11 de janeiro de 2015

JB: Europa e a "xenofobia à flor da pele". Depende da França evitar novos ataques

A pena desenhada tem diferença da pena escrita?!...

JB: Europa e a "xenofobia à flor da pele". Depende da França evitar novos ataques

Especialista diz que atentados vão depender da resposta do governo francês às ações dos Kouachi

Jornal do Brasil

Cláudia Freitas


A preocupação de novos atentados na Europa após a polícia francesa matar os suspeitos de terem promovido o massacre no semanário satírico "Charlie Hebdo", em Paris, na última quarta-feira (7/1), tem dividido as opiniões dos especialistas no mundo. Jorge Mortean, mestre em Estudos Regionais do Oriente Médio pela Escola de Relações Internacionais do Ministério de Relações Exteriores do Irã, em Teerã, alerta que novas ações extremistas vão depender de como o governo francês irá tratar os 12 assassinatos na revista e as mortes dos irmãos Saïd e Chérif Kouachi, de 32 e 34 anos, além de um possível comparsa da dupla.

"O que se viu na redação da revista Charlie Hebdo foi uma gota d'água no balde xenófobo francês, em forma de retaliação sociocultural, onde uma maioria não só depende desta minoria,mas como também a oprime", considera Mortean. O ataque à revista satírica aconteceu em um momento em que a França atravessa uma delicada relação social com os seus imigrantes, que representam cerca de 20% da população, sendo metade desse percentual de islâmicos. Os filhos dos imigrantes já compõem uma terceira geração e, como cidadãos franceses, tem os seus direitos garantidos na Constituição.

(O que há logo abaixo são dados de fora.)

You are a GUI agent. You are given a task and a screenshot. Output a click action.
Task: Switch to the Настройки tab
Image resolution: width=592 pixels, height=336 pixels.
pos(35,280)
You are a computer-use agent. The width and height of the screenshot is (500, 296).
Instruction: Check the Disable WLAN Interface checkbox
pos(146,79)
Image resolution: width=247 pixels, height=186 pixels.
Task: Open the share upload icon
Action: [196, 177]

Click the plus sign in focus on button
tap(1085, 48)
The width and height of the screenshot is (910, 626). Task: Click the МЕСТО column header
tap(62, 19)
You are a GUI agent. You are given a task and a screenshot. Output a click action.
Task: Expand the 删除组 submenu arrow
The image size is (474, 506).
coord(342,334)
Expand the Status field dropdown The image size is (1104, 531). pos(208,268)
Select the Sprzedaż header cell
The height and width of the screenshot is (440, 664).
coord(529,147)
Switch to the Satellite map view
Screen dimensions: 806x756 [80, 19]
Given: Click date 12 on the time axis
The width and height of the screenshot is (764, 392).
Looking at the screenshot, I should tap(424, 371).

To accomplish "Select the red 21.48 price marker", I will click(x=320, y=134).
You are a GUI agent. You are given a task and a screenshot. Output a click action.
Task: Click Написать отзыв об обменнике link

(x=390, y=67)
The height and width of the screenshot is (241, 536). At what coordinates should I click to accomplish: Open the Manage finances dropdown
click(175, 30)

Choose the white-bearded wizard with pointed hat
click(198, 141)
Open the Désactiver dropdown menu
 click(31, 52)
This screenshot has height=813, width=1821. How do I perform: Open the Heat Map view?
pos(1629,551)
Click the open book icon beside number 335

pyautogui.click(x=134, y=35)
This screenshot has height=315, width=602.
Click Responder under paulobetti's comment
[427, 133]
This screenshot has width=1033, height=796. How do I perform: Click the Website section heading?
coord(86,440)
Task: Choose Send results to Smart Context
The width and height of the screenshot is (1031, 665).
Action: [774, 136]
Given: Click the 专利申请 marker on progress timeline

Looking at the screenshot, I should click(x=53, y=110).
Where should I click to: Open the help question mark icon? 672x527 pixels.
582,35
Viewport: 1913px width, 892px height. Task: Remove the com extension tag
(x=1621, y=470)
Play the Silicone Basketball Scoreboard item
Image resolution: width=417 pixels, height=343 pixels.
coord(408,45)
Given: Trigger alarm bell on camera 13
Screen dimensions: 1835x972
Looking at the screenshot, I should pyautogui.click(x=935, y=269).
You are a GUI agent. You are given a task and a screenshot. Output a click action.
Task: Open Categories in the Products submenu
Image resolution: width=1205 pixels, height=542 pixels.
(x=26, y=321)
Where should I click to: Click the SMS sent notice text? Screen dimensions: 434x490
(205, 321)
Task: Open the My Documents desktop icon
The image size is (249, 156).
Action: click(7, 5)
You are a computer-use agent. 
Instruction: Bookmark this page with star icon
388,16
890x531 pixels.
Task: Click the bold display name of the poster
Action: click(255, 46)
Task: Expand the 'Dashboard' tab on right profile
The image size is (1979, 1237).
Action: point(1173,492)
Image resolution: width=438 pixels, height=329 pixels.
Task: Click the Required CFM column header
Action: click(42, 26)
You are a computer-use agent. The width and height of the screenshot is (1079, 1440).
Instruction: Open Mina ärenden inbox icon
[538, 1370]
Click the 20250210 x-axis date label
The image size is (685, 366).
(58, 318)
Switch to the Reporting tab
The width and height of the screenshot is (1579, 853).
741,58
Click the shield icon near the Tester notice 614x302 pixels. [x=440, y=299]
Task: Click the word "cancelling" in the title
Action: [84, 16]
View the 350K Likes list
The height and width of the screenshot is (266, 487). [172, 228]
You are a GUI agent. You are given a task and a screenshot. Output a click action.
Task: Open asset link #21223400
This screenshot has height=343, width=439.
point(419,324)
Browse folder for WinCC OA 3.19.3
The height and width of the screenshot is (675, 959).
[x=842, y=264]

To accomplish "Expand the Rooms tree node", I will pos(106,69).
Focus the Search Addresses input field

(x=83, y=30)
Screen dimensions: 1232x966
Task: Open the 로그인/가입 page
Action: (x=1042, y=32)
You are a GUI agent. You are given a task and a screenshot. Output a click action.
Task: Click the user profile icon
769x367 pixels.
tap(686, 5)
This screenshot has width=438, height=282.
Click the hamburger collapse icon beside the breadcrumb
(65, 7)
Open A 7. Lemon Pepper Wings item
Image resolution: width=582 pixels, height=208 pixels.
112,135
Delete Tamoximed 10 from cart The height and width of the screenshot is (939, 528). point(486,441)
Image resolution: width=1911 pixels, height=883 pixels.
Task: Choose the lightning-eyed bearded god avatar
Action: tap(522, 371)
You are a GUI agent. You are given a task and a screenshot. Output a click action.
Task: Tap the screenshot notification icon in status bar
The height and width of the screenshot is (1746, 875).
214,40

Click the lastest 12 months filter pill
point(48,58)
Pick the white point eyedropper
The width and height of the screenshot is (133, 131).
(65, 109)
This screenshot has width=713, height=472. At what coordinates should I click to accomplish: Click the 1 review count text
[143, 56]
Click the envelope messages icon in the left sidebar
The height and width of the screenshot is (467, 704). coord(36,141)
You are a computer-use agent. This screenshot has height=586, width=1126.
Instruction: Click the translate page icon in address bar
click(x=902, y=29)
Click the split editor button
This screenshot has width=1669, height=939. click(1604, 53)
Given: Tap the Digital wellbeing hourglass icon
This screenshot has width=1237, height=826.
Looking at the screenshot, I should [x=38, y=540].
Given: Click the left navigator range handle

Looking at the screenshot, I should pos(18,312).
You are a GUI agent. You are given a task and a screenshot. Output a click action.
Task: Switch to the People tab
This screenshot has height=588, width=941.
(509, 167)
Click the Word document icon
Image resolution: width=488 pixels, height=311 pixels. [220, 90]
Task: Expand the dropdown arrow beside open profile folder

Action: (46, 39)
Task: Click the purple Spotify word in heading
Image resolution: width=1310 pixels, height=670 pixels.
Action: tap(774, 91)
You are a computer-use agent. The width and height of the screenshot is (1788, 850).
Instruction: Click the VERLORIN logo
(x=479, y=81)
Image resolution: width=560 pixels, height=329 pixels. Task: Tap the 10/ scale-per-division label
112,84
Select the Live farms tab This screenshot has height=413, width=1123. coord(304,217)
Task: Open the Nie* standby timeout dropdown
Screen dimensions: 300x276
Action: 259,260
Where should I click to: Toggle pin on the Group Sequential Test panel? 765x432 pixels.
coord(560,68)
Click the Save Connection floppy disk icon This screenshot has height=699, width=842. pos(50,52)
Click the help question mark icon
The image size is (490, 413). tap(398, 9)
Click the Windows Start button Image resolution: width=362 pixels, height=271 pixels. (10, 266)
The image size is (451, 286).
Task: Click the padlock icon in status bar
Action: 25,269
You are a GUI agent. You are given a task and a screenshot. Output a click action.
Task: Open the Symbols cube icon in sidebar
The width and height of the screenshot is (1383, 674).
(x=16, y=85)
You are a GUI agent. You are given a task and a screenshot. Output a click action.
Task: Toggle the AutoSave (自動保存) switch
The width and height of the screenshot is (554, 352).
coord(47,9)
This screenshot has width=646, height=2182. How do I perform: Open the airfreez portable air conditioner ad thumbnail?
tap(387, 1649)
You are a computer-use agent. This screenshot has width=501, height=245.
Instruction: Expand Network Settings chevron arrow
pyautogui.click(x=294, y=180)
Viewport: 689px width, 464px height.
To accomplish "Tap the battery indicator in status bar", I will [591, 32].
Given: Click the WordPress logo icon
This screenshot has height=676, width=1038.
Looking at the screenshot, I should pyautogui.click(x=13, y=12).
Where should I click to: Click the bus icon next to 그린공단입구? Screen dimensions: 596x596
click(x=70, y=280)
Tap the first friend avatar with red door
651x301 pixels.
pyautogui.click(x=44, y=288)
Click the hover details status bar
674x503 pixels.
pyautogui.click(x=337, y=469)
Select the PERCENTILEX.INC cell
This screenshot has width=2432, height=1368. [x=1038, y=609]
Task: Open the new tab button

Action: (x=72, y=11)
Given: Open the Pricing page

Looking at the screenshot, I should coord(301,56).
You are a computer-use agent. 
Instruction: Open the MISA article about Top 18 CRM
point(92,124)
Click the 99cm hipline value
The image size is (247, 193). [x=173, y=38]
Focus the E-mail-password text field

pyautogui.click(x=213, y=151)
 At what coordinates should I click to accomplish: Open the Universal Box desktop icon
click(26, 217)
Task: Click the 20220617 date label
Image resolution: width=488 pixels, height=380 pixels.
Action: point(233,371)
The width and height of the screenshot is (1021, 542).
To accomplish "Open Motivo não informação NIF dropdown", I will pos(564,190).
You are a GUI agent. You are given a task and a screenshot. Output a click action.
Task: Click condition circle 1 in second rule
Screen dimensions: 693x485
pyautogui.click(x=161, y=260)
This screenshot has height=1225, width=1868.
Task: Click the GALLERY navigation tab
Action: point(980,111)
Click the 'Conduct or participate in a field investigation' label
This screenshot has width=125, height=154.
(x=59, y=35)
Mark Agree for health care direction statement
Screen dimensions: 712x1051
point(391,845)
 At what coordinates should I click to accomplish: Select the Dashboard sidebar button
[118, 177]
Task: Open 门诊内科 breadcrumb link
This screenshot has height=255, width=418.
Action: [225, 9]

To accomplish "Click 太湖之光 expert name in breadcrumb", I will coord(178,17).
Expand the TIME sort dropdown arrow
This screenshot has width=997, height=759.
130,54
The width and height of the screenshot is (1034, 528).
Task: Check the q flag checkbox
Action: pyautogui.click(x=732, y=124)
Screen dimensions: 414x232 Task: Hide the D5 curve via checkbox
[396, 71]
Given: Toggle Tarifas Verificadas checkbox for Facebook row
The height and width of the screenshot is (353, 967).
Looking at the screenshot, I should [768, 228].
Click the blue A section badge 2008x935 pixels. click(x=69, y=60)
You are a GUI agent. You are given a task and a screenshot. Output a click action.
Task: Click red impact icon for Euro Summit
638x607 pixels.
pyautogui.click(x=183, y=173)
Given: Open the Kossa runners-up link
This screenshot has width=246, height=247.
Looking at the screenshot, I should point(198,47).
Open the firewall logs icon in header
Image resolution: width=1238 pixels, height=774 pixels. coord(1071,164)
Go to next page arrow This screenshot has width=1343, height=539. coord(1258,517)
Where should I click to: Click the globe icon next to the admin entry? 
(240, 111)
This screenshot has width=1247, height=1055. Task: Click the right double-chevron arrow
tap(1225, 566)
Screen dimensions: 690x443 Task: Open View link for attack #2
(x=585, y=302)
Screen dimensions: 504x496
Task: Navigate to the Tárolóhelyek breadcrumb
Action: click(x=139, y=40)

"A ação na revista em Paris foi promovida por dois irmãos franceses e não imigrantes. Eles são descendentes de imigrantes e estão em uma minoria religiosa de muçulmanos. Ou seja, foi um atentado aos seus compatriotas, o que causa um mal estar e comoção nacional", avalia o especialista, deixando claro que o caso da "Charlie Hebdo" foi em um quadro "pontual" e em função "de uma discórdia religiosa".